Exercise ▸ As the answer, set down the lines below from the one containing "Select the Ordering Cust Name field" through the one containing "Given: Click the red", exactly and inclusively, and no others.

** Records shown follows **

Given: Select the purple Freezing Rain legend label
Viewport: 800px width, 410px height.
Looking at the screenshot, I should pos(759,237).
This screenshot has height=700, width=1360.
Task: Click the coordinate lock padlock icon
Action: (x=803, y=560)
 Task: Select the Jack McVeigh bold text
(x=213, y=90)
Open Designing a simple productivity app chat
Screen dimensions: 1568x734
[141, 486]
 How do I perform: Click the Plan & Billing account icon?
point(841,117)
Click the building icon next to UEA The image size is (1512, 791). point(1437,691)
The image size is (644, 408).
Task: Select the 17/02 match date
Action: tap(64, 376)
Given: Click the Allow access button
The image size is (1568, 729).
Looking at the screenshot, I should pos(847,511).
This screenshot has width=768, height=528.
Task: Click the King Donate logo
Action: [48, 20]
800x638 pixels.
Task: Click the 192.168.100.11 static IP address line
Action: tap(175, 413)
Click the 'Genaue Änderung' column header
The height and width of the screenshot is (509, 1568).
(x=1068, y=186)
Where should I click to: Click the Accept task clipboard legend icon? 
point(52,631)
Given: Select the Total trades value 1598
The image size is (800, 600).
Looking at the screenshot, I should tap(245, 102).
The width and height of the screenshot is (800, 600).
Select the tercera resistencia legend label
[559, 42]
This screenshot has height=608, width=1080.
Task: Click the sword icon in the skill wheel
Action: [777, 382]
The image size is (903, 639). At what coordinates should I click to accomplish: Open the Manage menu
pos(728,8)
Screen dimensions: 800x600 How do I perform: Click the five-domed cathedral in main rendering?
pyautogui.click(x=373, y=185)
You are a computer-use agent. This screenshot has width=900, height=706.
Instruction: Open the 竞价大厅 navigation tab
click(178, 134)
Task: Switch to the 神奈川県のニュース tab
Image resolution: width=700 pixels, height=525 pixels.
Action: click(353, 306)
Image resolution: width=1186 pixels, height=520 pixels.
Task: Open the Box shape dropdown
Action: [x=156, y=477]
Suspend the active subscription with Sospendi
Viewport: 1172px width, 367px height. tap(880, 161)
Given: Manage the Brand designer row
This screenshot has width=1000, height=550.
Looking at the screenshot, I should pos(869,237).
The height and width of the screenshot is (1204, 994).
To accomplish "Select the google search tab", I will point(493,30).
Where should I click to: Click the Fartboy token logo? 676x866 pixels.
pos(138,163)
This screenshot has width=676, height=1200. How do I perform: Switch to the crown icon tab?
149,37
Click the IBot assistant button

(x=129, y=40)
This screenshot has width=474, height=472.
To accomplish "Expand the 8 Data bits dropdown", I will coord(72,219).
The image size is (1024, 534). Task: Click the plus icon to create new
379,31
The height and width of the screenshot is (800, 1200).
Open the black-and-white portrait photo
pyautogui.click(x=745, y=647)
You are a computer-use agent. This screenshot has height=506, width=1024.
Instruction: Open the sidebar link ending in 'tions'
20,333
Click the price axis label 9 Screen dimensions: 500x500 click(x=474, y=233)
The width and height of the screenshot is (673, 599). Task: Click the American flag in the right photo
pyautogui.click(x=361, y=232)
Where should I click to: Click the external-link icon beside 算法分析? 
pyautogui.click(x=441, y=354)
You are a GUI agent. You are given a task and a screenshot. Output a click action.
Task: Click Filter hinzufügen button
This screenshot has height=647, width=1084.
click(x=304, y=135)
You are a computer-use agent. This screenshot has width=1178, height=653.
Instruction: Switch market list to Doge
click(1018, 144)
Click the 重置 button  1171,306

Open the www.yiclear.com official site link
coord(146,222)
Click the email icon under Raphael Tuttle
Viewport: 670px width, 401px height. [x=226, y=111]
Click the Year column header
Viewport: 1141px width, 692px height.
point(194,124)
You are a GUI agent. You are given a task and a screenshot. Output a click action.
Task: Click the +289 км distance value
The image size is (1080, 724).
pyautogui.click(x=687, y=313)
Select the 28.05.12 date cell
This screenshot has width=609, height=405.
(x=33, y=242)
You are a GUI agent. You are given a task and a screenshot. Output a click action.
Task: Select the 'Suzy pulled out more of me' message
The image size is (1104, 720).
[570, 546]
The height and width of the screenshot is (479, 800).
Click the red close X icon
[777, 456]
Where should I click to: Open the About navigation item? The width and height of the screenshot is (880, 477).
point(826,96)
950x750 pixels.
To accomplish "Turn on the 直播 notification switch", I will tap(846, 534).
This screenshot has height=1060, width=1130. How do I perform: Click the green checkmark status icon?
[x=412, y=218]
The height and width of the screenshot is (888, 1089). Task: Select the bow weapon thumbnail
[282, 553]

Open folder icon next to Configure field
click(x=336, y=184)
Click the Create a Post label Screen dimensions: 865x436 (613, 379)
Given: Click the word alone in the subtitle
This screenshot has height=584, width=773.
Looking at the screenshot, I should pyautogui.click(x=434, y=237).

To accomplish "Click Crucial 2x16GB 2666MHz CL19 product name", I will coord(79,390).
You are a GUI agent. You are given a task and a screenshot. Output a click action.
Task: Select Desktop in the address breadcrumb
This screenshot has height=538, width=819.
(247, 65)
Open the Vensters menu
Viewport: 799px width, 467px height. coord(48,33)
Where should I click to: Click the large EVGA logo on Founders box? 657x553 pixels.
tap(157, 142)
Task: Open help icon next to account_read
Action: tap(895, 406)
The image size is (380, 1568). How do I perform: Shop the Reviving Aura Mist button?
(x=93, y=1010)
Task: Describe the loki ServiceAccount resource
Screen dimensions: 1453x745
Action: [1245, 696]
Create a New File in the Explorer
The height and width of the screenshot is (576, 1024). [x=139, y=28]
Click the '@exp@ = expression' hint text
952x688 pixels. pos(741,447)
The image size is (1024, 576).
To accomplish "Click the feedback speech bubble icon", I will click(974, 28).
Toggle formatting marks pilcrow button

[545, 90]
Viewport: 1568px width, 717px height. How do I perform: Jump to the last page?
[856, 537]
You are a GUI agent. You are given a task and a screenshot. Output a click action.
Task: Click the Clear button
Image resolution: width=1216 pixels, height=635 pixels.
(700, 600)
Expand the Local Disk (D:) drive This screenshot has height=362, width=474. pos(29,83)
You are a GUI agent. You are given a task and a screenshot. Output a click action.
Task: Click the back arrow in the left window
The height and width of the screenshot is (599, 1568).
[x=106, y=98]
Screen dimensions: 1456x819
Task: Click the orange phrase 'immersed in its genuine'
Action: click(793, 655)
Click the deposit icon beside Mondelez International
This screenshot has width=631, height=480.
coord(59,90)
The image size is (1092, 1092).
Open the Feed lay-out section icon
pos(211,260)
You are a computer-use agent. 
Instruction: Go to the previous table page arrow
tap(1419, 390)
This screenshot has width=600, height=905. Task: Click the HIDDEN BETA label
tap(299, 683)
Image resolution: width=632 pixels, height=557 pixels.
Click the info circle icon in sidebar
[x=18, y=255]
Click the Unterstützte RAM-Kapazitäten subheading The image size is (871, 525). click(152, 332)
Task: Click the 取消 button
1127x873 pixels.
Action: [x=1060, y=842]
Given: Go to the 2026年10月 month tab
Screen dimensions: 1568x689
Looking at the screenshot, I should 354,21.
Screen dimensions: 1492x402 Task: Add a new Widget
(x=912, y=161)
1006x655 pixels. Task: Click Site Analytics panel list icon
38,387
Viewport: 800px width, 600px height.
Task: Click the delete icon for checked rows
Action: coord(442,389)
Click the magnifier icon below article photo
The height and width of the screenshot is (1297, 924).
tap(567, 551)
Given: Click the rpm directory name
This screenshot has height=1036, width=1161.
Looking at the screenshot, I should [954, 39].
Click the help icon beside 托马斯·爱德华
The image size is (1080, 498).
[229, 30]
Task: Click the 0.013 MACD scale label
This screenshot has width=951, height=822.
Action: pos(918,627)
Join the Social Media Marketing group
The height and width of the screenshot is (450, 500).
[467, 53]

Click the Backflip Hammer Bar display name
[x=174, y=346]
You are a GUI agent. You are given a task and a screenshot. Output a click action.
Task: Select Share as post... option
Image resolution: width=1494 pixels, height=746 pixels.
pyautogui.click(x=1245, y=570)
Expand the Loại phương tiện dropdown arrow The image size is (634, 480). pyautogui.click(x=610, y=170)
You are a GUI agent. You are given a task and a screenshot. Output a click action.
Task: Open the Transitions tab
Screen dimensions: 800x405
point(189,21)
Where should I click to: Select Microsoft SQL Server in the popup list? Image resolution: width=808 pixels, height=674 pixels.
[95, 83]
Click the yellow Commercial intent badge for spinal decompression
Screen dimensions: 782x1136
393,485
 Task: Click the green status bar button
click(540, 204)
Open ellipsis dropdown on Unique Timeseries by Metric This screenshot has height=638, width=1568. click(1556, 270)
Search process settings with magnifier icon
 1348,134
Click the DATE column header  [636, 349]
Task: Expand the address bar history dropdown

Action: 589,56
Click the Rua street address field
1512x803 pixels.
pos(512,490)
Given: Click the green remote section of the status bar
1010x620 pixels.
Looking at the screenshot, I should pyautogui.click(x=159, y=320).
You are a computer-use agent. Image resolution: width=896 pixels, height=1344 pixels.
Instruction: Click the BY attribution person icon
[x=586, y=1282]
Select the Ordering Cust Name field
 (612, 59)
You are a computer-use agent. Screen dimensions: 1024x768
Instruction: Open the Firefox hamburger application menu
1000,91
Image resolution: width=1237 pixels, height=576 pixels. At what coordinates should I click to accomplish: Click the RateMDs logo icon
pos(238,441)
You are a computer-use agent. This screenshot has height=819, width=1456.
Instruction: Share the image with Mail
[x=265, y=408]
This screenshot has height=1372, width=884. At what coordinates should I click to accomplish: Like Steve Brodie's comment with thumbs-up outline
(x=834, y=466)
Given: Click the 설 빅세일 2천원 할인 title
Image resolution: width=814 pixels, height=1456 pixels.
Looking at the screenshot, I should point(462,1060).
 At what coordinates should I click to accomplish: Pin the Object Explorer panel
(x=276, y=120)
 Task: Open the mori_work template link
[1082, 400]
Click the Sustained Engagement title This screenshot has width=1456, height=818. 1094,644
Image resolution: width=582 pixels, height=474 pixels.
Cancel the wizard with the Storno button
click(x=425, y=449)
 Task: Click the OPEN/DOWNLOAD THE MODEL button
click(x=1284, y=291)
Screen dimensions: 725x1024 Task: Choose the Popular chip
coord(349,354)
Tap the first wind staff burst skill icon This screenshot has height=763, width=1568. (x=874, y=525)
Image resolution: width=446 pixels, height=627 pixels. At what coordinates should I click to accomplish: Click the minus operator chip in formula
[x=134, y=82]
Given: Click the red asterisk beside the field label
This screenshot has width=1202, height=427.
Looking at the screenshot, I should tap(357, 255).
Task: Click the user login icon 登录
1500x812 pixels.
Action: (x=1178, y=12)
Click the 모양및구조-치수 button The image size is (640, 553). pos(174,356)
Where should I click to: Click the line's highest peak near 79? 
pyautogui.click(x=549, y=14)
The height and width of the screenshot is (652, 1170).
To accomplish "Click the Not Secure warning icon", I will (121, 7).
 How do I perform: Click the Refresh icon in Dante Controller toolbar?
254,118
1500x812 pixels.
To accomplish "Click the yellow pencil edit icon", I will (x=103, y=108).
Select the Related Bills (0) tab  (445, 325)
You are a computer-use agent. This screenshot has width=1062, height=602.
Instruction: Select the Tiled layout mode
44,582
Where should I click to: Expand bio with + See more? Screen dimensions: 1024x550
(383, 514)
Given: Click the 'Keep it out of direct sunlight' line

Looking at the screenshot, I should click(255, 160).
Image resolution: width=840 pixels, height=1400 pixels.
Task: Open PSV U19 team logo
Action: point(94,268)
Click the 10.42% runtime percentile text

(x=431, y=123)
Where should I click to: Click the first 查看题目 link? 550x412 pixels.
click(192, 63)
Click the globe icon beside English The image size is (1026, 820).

** End of Records shown **

Your solution ▸
Select the Ordering Cust Name field
 (612, 59)
You are a computer-use agent. Screen dimensions: 1024x768
Instruction: Open the Firefox hamburger application menu
1000,91
Image resolution: width=1237 pixels, height=576 pixels. At what coordinates should I click to accomplish: Click the RateMDs logo icon
pos(238,441)
You are a computer-use agent. This screenshot has height=819, width=1456.
Instruction: Share the image with Mail
[x=265, y=408]
This screenshot has height=1372, width=884. At what coordinates should I click to accomplish: Like Steve Brodie's comment with thumbs-up outline
(x=834, y=466)
Given: Click the 설 빅세일 2천원 할인 title
Image resolution: width=814 pixels, height=1456 pixels.
Looking at the screenshot, I should point(462,1060).
 At what coordinates should I click to accomplish: Pin the Object Explorer panel
(x=276, y=120)
 Task: Open the mori_work template link
[1082, 400]
Click the Sustained Engagement title This screenshot has width=1456, height=818. 1094,644
Image resolution: width=582 pixels, height=474 pixels.
Cancel the wizard with the Storno button
click(x=425, y=449)
 Task: Click the OPEN/DOWNLOAD THE MODEL button
click(x=1284, y=291)
Screen dimensions: 725x1024 Task: Choose the Popular chip
coord(349,354)
Tap the first wind staff burst skill icon This screenshot has height=763, width=1568. (x=874, y=525)
Image resolution: width=446 pixels, height=627 pixels. At what coordinates should I click to accomplish: Click the minus operator chip in formula
[x=134, y=82]
Given: Click the red asterisk beside the field label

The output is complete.